** EXERCISE INPUT follows **
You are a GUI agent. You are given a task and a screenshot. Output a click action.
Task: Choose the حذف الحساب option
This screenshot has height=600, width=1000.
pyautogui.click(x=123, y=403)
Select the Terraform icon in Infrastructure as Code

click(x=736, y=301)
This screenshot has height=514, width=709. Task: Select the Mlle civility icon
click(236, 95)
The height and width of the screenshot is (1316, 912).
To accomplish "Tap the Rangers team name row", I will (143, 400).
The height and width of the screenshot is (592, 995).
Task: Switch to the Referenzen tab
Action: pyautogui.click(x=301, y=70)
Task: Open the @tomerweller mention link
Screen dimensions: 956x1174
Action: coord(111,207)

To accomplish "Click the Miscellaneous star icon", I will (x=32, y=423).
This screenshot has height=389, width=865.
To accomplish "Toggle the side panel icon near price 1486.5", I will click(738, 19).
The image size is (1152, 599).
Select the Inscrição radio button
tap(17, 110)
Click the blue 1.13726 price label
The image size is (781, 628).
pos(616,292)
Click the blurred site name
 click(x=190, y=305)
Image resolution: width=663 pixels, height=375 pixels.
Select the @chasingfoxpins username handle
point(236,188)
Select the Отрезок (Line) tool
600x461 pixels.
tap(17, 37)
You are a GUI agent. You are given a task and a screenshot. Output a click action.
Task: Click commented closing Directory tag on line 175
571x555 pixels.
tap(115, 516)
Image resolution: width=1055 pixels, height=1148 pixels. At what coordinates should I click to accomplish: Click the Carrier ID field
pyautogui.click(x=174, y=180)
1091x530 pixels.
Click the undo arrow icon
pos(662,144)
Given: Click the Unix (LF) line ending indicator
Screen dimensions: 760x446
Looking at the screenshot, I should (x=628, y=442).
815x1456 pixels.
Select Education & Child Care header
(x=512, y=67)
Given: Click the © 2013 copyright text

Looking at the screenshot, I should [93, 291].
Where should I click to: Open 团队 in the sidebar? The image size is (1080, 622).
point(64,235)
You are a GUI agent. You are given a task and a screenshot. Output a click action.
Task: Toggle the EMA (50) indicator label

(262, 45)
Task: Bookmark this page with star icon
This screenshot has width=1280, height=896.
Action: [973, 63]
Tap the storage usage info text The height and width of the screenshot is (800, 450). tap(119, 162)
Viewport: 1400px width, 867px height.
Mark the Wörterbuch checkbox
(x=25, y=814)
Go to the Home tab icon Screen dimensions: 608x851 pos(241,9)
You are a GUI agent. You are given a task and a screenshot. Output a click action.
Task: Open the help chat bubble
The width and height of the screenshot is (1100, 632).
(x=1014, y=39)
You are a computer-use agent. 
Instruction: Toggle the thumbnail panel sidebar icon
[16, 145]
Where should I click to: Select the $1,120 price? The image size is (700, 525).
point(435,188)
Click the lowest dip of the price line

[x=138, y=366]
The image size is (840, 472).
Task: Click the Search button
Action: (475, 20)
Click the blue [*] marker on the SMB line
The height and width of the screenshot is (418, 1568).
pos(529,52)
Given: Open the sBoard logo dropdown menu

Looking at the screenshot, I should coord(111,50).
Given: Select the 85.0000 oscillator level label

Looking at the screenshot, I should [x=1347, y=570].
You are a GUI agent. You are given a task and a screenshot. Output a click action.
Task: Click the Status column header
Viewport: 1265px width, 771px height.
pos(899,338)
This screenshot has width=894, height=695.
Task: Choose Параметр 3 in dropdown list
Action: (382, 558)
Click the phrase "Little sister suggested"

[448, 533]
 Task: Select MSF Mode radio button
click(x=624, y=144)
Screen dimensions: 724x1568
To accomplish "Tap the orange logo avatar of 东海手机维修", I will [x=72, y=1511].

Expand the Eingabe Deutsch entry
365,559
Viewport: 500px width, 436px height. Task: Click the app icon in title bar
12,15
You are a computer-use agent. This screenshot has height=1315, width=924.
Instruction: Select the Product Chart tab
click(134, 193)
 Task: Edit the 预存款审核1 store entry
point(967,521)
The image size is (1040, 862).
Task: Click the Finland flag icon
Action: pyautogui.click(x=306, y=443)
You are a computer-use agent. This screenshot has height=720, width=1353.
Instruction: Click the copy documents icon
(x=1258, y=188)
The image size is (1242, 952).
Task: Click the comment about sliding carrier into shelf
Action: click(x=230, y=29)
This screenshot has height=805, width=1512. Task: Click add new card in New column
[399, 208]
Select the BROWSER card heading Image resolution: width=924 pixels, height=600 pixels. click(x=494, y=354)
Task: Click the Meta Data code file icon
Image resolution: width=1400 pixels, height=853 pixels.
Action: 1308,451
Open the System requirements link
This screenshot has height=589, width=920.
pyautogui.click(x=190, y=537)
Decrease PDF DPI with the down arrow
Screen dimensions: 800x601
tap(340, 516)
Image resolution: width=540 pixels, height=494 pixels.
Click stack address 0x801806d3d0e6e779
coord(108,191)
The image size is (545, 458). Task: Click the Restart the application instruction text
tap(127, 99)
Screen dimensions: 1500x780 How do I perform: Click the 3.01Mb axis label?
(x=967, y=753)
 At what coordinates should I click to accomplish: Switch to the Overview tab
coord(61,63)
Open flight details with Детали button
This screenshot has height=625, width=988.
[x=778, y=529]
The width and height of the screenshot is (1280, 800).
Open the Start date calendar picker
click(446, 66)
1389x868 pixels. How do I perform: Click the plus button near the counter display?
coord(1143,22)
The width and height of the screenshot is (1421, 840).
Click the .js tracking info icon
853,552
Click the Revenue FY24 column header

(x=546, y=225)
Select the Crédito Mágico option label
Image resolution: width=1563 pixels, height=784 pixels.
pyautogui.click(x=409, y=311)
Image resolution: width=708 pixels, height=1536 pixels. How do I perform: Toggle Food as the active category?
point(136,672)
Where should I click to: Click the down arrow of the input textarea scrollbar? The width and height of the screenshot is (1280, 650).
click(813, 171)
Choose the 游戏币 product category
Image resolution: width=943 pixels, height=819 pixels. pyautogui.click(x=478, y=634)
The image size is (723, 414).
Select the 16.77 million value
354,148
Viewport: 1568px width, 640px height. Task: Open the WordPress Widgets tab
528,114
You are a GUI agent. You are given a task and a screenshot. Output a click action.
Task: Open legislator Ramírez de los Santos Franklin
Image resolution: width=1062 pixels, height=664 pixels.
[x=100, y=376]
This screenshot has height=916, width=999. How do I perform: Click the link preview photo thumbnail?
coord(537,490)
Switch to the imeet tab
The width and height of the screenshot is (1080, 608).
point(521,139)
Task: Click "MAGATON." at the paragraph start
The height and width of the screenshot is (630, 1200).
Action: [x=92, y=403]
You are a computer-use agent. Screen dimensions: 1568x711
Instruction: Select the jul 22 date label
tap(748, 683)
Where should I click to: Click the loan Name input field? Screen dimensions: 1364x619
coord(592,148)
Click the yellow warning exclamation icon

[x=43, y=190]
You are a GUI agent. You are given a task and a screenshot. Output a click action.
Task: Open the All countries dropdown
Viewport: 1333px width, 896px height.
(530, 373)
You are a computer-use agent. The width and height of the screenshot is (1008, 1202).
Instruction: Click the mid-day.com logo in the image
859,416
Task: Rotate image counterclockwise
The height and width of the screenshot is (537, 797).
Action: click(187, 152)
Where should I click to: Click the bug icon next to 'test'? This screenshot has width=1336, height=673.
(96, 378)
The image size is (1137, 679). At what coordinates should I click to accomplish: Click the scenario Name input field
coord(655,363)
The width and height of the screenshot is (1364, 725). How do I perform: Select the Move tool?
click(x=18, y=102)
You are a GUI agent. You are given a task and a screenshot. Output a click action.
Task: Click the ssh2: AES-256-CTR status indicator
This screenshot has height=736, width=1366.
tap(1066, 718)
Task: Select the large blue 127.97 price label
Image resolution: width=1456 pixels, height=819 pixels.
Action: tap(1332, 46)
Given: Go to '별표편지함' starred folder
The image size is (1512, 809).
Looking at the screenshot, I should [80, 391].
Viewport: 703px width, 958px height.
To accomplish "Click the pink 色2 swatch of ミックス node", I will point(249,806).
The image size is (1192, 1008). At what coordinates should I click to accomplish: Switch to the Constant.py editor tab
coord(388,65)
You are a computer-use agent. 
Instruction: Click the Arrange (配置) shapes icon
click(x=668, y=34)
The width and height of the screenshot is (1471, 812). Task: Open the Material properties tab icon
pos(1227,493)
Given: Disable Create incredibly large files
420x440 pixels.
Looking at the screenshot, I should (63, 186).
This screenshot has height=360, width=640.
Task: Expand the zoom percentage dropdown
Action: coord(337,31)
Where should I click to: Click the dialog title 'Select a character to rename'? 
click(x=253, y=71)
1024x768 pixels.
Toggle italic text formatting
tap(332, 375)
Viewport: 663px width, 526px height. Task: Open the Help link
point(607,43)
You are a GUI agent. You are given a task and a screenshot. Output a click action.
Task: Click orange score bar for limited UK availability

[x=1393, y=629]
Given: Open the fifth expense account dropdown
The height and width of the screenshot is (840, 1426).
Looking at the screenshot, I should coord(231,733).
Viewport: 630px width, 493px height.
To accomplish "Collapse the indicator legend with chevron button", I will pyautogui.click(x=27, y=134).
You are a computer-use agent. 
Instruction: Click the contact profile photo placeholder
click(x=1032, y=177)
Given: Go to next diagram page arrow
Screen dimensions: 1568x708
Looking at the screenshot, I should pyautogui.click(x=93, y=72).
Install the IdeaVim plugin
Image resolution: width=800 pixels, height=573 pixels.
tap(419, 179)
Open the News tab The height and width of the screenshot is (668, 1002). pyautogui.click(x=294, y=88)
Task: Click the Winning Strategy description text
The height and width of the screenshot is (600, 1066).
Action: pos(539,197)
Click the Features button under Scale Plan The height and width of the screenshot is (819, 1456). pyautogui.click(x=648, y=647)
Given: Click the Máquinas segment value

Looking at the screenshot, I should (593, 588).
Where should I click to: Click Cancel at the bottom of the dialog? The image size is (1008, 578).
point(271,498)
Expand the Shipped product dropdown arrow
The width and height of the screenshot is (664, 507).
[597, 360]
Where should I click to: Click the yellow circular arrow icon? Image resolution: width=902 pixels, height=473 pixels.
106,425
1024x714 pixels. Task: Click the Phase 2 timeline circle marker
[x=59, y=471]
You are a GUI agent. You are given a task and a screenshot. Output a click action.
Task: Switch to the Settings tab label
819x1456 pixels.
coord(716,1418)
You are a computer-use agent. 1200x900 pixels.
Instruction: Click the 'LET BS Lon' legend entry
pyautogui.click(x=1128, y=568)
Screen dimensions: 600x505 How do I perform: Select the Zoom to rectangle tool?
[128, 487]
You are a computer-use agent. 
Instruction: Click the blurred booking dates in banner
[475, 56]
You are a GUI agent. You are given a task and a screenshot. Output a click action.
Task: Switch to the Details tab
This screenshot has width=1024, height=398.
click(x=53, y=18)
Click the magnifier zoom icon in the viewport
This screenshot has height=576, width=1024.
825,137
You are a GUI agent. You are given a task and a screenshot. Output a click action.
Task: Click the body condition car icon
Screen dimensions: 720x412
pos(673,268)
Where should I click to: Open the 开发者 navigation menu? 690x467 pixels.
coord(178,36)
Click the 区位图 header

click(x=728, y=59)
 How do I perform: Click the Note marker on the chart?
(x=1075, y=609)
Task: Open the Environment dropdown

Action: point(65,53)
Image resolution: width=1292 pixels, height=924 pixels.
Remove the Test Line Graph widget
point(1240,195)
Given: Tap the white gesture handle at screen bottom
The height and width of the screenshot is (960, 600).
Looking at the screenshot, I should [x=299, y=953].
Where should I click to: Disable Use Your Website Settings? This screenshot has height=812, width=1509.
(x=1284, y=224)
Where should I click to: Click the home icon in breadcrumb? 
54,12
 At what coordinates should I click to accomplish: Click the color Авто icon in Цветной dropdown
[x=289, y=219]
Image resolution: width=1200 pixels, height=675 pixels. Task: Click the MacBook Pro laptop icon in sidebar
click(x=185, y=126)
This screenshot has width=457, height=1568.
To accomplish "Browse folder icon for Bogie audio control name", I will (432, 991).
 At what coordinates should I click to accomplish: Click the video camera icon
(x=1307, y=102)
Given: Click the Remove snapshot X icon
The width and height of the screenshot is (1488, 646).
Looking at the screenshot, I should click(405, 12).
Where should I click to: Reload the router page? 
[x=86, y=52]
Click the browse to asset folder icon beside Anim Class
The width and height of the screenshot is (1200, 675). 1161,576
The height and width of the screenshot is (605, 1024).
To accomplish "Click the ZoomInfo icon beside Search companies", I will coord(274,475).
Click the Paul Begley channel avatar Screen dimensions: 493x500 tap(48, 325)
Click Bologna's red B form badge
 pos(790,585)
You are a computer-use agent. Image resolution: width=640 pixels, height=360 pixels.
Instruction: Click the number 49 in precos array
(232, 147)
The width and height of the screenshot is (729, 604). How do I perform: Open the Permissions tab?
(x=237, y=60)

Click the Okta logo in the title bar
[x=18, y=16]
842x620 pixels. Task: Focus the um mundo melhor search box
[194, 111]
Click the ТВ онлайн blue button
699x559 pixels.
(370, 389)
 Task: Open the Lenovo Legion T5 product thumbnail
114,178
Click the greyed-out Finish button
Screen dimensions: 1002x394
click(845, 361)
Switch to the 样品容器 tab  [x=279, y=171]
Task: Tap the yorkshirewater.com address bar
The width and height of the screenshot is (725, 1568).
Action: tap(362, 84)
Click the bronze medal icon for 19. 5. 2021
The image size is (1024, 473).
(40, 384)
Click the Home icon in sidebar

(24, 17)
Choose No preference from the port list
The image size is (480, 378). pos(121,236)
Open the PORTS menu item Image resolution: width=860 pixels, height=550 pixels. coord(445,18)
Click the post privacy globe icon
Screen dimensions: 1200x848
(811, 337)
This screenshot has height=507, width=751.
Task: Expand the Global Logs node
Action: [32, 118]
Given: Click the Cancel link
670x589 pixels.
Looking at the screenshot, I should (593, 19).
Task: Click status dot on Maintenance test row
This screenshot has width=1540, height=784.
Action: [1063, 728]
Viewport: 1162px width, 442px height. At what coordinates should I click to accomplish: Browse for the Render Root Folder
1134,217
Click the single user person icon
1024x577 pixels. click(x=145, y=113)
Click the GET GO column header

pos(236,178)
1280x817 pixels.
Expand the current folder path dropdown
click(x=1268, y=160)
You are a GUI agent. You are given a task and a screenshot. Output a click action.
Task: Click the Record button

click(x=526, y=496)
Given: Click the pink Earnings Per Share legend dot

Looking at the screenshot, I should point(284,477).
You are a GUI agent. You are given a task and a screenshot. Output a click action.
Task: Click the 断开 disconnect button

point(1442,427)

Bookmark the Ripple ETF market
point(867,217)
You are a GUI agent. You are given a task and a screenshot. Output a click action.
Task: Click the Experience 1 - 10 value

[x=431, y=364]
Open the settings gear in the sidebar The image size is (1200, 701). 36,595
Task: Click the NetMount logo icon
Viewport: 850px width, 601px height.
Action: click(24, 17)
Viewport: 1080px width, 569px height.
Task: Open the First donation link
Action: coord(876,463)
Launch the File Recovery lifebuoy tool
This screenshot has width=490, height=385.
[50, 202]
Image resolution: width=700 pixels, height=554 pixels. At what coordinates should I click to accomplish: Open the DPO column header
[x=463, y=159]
** End of EXERCISE INPUT **
* BRIEF
Where the listing above reaches the line that contains "Switch to the imeet tab", start retyping, and finish with the line that contains "Given: Disable Create incredibly large files"; reproduce those lines exactly and no others.

* ANSWER
Switch to the imeet tab
The width and height of the screenshot is (1080, 608).
point(521,139)
Task: Click "MAGATON." at the paragraph start
The height and width of the screenshot is (630, 1200).
Action: [x=92, y=403]
You are a computer-use agent. Screen dimensions: 1568x711
Instruction: Select the jul 22 date label
tap(748, 683)
Where should I click to: Click the loan Name input field? Screen dimensions: 1364x619
coord(592,148)
Click the yellow warning exclamation icon

[x=43, y=190]
You are a GUI agent. You are given a task and a screenshot. Output a click action.
Task: Open the All countries dropdown
Viewport: 1333px width, 896px height.
(530, 373)
You are a computer-use agent. The width and height of the screenshot is (1008, 1202).
Instruction: Click the mid-day.com logo in the image
859,416
Task: Rotate image counterclockwise
The height and width of the screenshot is (537, 797).
Action: click(187, 152)
Where should I click to: Click the bug icon next to 'test'? This screenshot has width=1336, height=673.
(96, 378)
The image size is (1137, 679). At what coordinates should I click to accomplish: Click the scenario Name input field
coord(655,363)
The width and height of the screenshot is (1364, 725). How do I perform: Select the Move tool?
click(x=18, y=102)
You are a GUI agent. You are given a task and a screenshot. Output a click action.
Task: Click the ssh2: AES-256-CTR status indicator
This screenshot has height=736, width=1366.
tap(1066, 718)
Task: Select the large blue 127.97 price label
Image resolution: width=1456 pixels, height=819 pixels.
Action: tap(1332, 46)
Given: Go to '별표편지함' starred folder
The image size is (1512, 809).
Looking at the screenshot, I should [80, 391].
Viewport: 703px width, 958px height.
To accomplish "Click the pink 色2 swatch of ミックス node", I will point(249,806).
The image size is (1192, 1008). At what coordinates should I click to accomplish: Switch to the Constant.py editor tab
coord(388,65)
You are a computer-use agent. 
Instruction: Click the Arrange (配置) shapes icon
click(x=668, y=34)
The width and height of the screenshot is (1471, 812). Task: Open the Material properties tab icon
pos(1227,493)
Given: Disable Create incredibly large files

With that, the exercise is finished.